Mas de nada adianta “comprar briga” e se indispor com o oficial.

Na esperada apresentação de exigências para o registro, o loteador deverá se concentrar em resolver o que for possível e justificar o que não for.

IV – Este inciso enumera outras 4 certidões que, em grande parte, se misturam com as certidões previstas no inciso III.

A primeira é a certidão de protestos de títulos, que assim como a de ações reais, terá de ser emitida em nome do loteador e de todos os proprietários anteriores do imóvel nos últimos 10 anos.

Pode ser obtida em cartórios distribuidores de protesto (nas cidades em que existam) ou em cada um dos cartórios de protesto da cidade de localização da gleba e da cidade de residência da pessoa certificada.

A segunda é a certidão de ações pessoais em nome do loteador, também abrangendo os últimos 10 anos. Na prática, pelas limitações dos sistemas dos tribunais, esta certidão será a mesma prevista no inciso III, alínea “b” (ações reais) e, por isso, acabará também tendo que ser emitida em nome de todos os proprietários do imóvel no período.

A terceira é a certidão de ônus reais, que indica se pesa sobre aquele imóvel algum ônus ou gravame. É emitida pelo próprio cartório de registro de imóveis competente para o registro do parcelamento.

Embora a Lei 6766/79 não estabeleça prazo de validade das certidões, é comum encontrar essa previsão nas regulamentações estaduais e nas próprias certidões.
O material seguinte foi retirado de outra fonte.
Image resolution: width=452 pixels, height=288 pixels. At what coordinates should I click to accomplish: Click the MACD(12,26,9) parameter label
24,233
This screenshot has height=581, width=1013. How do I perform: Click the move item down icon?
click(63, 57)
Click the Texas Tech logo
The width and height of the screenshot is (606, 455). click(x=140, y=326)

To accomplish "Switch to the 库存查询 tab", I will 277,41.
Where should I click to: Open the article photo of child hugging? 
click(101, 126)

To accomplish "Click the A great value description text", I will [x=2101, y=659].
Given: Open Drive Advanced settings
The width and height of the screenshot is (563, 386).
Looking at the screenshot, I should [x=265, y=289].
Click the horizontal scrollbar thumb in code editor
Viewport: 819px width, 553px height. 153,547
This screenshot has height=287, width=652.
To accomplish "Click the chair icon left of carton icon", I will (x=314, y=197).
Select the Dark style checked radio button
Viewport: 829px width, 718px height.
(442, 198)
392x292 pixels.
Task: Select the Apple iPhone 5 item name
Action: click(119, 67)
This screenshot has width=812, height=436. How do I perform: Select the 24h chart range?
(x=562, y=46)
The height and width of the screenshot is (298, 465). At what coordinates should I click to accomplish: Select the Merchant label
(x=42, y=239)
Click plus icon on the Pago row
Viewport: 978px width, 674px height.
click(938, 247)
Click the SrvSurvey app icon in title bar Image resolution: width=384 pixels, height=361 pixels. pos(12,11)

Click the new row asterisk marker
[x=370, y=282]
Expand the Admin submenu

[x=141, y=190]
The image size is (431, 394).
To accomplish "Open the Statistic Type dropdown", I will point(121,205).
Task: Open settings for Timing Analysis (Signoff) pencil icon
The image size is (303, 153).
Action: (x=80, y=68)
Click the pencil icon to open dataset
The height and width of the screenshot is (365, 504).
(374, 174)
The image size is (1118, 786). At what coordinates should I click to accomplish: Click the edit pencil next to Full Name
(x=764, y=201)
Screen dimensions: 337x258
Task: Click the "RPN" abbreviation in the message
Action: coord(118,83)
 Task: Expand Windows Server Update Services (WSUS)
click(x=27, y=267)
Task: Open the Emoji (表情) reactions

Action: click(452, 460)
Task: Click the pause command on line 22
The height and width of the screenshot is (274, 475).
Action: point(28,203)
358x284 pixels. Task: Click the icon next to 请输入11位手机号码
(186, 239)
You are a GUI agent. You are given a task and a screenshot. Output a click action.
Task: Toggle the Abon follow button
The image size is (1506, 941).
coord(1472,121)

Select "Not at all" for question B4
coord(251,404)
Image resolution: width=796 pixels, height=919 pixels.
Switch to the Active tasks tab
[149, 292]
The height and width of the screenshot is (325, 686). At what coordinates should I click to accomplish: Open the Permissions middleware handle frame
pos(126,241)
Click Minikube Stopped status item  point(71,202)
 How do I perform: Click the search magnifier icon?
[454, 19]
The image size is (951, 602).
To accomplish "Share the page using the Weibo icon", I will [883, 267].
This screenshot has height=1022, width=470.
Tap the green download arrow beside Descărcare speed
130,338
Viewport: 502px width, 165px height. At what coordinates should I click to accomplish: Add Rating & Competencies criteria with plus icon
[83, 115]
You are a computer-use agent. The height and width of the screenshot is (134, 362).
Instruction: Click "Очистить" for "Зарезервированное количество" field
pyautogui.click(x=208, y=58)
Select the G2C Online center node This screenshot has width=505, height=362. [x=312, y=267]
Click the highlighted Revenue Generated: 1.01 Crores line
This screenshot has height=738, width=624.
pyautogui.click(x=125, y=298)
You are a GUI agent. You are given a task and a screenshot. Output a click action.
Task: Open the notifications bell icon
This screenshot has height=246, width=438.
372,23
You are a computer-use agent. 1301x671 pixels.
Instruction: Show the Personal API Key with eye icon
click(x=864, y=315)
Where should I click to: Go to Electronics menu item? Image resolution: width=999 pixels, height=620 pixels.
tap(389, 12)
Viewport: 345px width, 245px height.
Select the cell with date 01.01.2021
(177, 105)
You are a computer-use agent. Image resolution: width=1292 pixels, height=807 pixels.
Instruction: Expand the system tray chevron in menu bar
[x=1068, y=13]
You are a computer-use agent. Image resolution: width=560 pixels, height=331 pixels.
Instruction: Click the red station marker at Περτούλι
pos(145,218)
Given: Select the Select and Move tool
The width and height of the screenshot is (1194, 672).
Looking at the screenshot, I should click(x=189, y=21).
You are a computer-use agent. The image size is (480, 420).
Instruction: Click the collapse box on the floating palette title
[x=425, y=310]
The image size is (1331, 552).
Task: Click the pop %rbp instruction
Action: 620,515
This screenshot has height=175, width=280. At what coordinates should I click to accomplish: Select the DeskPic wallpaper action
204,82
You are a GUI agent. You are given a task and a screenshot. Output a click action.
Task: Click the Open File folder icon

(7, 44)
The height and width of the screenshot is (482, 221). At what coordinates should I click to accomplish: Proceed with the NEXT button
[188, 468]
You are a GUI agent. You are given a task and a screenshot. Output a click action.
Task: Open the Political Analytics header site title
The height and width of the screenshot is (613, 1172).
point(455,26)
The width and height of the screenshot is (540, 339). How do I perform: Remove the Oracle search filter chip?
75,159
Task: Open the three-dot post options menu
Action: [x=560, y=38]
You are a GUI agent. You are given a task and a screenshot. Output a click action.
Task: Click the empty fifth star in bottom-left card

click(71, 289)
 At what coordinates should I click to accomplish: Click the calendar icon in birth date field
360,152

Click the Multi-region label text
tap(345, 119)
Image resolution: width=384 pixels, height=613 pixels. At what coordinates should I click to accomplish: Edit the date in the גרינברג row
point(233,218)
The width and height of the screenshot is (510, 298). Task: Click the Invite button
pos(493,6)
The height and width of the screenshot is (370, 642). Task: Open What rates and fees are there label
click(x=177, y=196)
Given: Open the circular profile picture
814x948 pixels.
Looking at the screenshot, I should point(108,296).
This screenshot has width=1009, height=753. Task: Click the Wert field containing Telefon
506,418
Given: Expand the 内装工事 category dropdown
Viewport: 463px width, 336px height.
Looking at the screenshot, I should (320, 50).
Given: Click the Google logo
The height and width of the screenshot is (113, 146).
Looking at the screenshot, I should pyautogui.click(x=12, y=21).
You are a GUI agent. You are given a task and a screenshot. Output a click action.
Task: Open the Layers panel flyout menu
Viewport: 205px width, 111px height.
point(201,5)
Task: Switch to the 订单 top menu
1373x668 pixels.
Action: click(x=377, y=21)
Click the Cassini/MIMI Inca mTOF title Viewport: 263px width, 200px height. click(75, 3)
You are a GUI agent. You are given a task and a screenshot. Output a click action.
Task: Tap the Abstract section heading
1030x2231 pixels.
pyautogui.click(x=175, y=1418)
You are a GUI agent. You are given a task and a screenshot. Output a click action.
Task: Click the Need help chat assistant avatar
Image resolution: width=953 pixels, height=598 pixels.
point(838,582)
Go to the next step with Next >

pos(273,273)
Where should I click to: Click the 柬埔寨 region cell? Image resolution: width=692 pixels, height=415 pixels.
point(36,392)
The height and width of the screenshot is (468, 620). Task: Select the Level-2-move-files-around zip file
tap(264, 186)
A certidão de ônus reais normalmente vale por 30 dias e deve ser renovada a cada nova submissão dos documentos para apreciação do Cartório.

Por fim, a quarta certidão é de ações penais, que será a mesma prevista na alínea “c” do inciso III, já que a certidão criminal, em regra, abrangerá todo e qualquer crime possivelmente praticado pela pessoa pesquisada, independentemente de sua classificação.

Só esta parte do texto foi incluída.